Today is national #TimeToTalk day, an initiative led by mental health charities Mind and Rethink Mental Illness with the aim of "starting conversations about mental health, raising awareness and sharing the message that mental illness is nothing to be ashamed of, neither is talking about it." In support, we revisit a poem by Yayoi Kusama – published in AnOther Magazine S/S12 – in which she discusses the difficulties she has experienced as a result of mental health problems, and her determination to keep going and live life to the full in spite of them. The poem was written in celebration of her acclaimed Tate retrospective which opened in February 2012.
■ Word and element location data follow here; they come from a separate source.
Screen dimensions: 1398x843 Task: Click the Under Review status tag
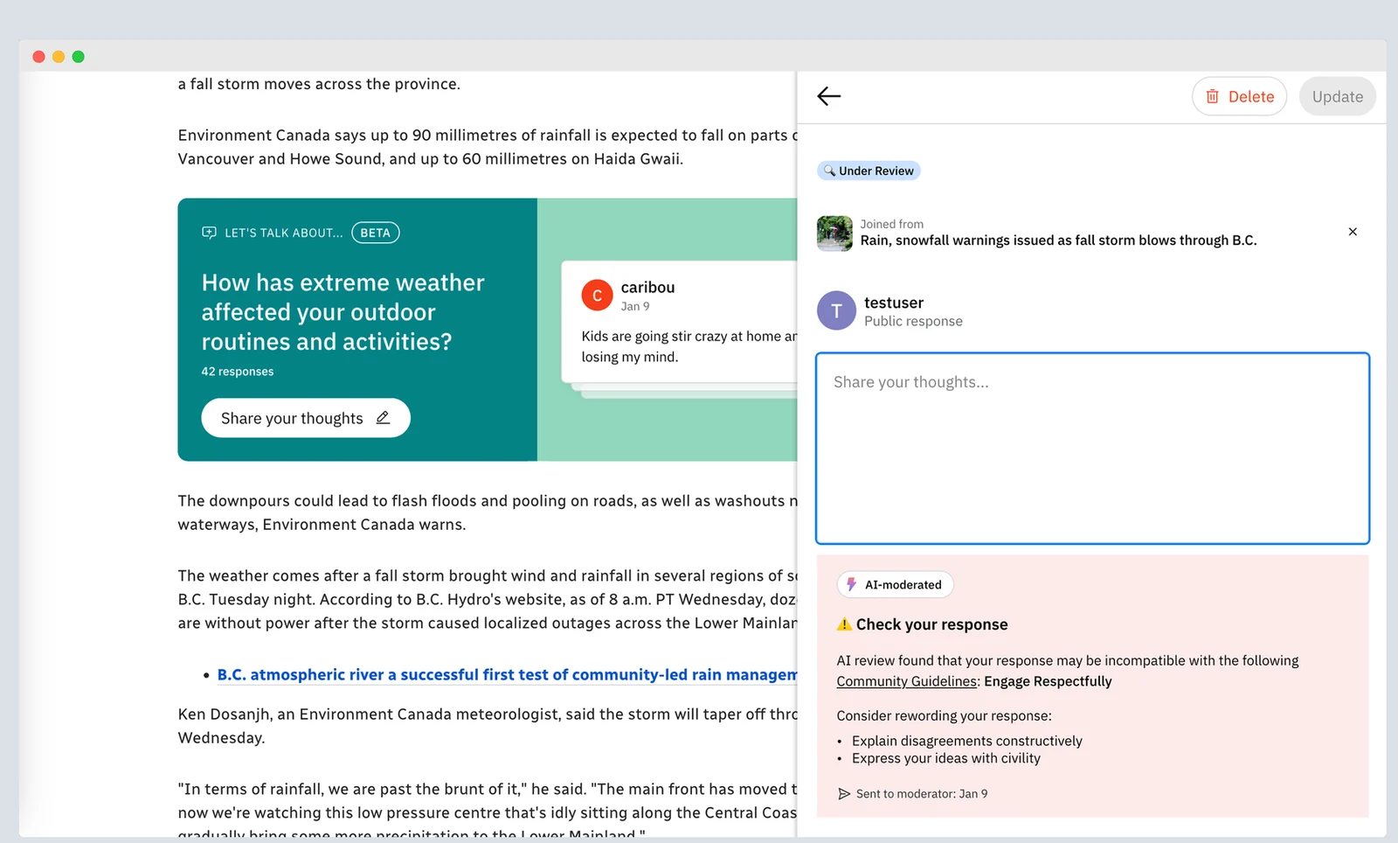[869, 171]
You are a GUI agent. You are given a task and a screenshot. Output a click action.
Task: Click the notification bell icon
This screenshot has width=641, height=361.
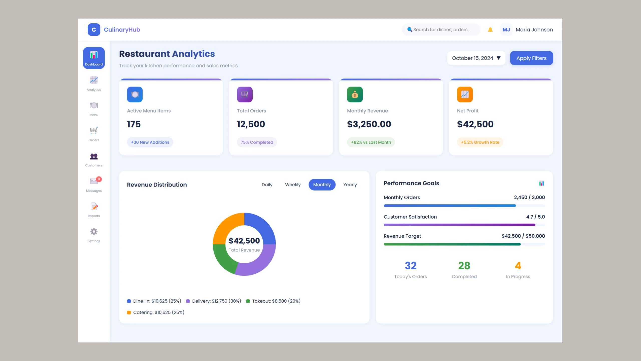coord(490,29)
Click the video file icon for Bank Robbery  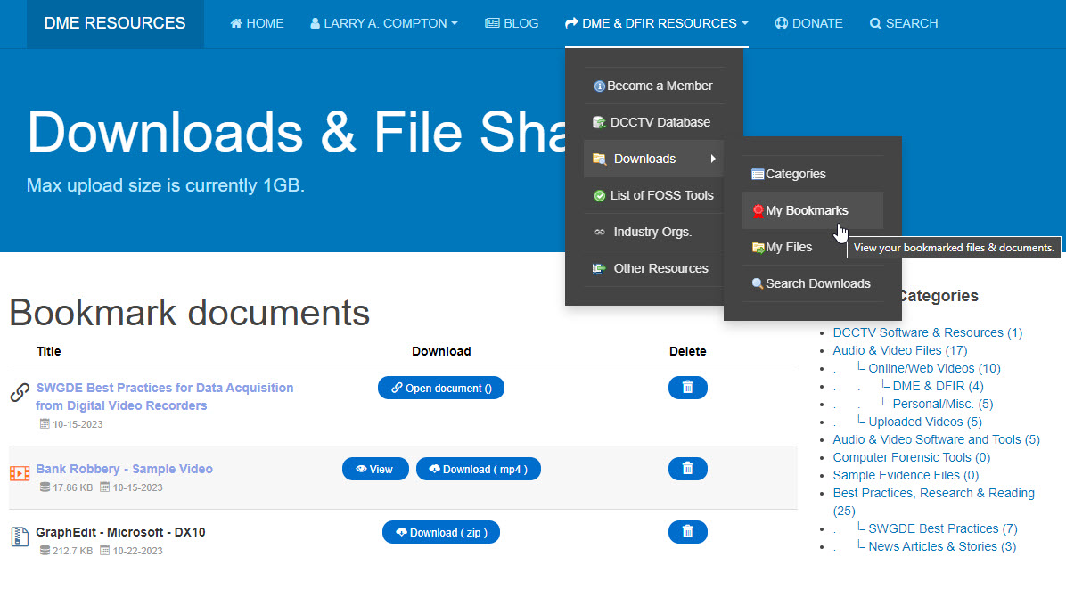[20, 473]

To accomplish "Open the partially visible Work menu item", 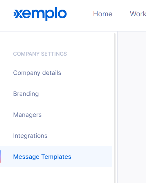I will click(138, 14).
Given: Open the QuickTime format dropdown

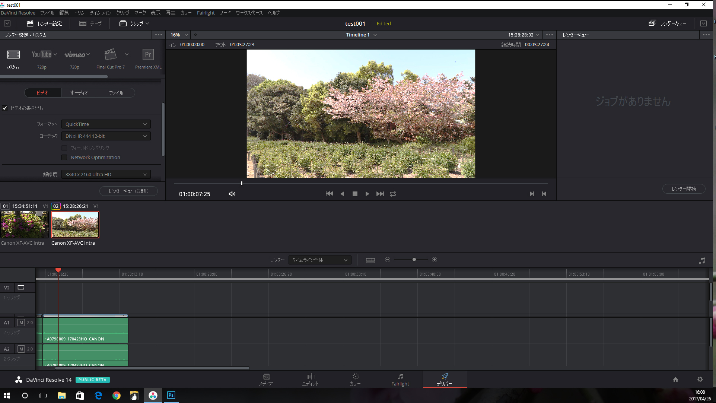Looking at the screenshot, I should pos(106,124).
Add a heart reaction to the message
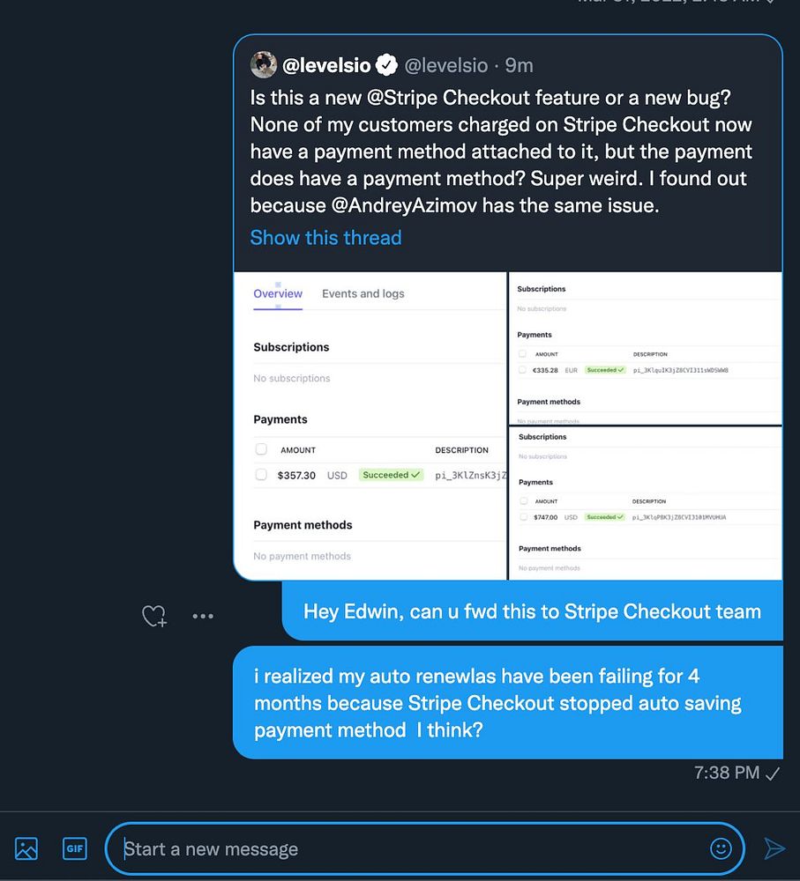 click(x=154, y=616)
In the Midst of Adolescence

Now is the time in my life
that has been filled with aspirations
over many long years
that I shake off the anguish of my heart and
send my lofty aspirations high up into the sky till
they reach the end of the universe
This fierceness of living
through joys and sorrows of life
sometimes distressed and sometimes
comforted by a joy
Agonising over the undulation of life and
moved to tears at the weight of life
I want to keep living until the last days of my life

Yayoi Kusama creates amorphous sculptures in bright primary colours covered in dots. They are the woozy creations of an obsessive compulsive, who tries to relieve her mental suffering through art. Born in Matsumoto city in 1929, into a traditional Japanese family, Kusama had a difficult childhood. She suffered from frightening hallucinations and the experiences found their way into her work in soft protrusions obliterated in black spots. After leaving Japan for New York in the late 1950s, she started a studio associated with Andy Warhol’s Factory, creating installations and staging live performances where she would read her poetry. With the explosion of pop art, and its attendant drug culture, critics were keen to liken her ravaged dots to the effects of an acid trip. In spite of her complex personality, which has seen her in and out of mental hospitals all her life, Kusama has continued to make work tirelessly for six decades, thrilling viewers with the terrifying wonderland she calls “Kusama world”. Of her art she says, “I want to make my thoughts, philosophies and lifelong messages shine to reach the ends of the universe.”